# Exercise 1
Answer these from the Basic Water Co. article:
(a) What interest rate do the secured bonds bear?
(b) In what year did Basic Water Co. form Basic Water Co. SPE 1 LLC?
(c) Which judge has the case been assigned to?
# Exercise 2
Reproduce the Basic Water Co. article word for word, beginning at the words "The company reports" and stopping after "million in principal.".

# Reading text
════
Tue 09/13/2022 12:43 PM
Share this article:
Relevant Documents:
Voluntary Petition
First Day Declaration
Cash Collateral Motion

Basic Water Co. is a water delivery company
Filed after the elevation of Lake Mead fell below the point at which the debtors could continue to draw in sufficient water to satisfy water delivery obligations
Requests use of cash collateral with the consent of the indenture trustee for secured bonds, to “fund the orderly sale of its assets or other court approved reorganization transaction”

Basic Water Co., a Henderson, Nev.-based water delivery company, filed for chapter 11 protection on Saturday, Sept. 10, in the Bankruptcy Court for the District of Nevada, along with subsidiary Basic Water Co. SPE 1 LLC. The debtors are working toward a permanent solution with the city of Henderson and the Southern Nevada Water Authority, or SNWA, after the surface level of Lake Mead reached a “failure elevation” on July 1, saying that “a viable permanent solution has not been achieved.” The indenture trustee under secured bonds, the Bank of Nevada, has agreed to the company’s use of cash collateral to “fund the orderly sale of its assets or other court approved reorganization transaction.” The use of cash collateral is subject to various milestones including a sale closing by the end of February. As consideration for the use of cash collateral, on Friday, Sept. 9, the company effectuated a partial redemption of the bonds in the amount of $7.3 million.

The first day hearing has yet to be scheduled.

The company reports up to $10 million to $50 million in both assets and liabilities. The company’s prepetition capital structure includes:

  • Secured debt:

    • Basic Water Co. SPE 1 LLC, city of Henderson water delivery contract revenue bonds taxable Series 2017: $7.5 million in principal.

  • Equity: Basic Management Inc. owns 100% of Basic Water Co.’s equity, and holders of 10% or more of Basic Water Co. SPE’s equity are as follows:


In 2004, debtor Basic Water Co. formed debtor Basic Water Co. SPE 1 LLC as a special purpose entity to obtain financing and conveyed to it the company’s water facilities and a city water delivery contract. To fund the acquisition of Basic Water Co., SPE obtained a $17.6 million financing, which was refinanced through the issuance of the secured bonds, with Bank of Nevada as trustee. The bonds bear interest at 5.34% and mature in 2032. Western Alliance Business Trust, an affiliate of Bank of Nevada, is the registered owner of 100% of the outstanding bonds.

The debtors are represented by Schwartz Law in Las Vegas as counsel and Force 10 Partners as financial advisor. The case has been assigned to Judge Mike K. Nakagawa (case No. 22-13252).
════
# Data section

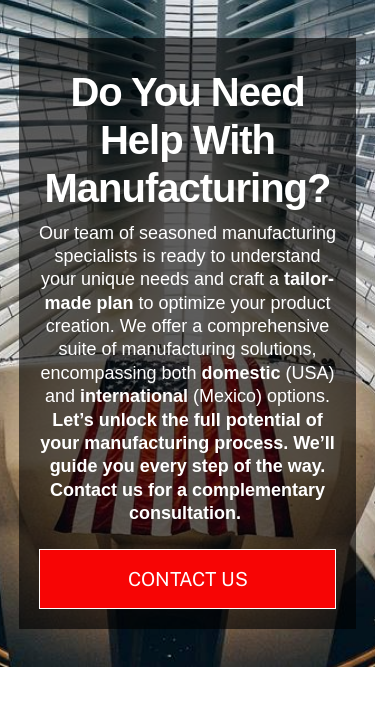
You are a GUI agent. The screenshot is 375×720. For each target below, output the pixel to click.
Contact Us (188, 579)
════
# Complete output 1
(a) 5.34%
(b) 2004
(c) Judge Mike K. Nakagawa

# Complete output 2
The company reports up to $10 million to $50 million in both assets and liabilities. The company’s prepetition capital structure includes:

  • Secured debt:

    • Basic Water Co. SPE 1 LLC, city of Henderson water delivery contract revenue bonds taxable Series 2017: $7.5 million in principal.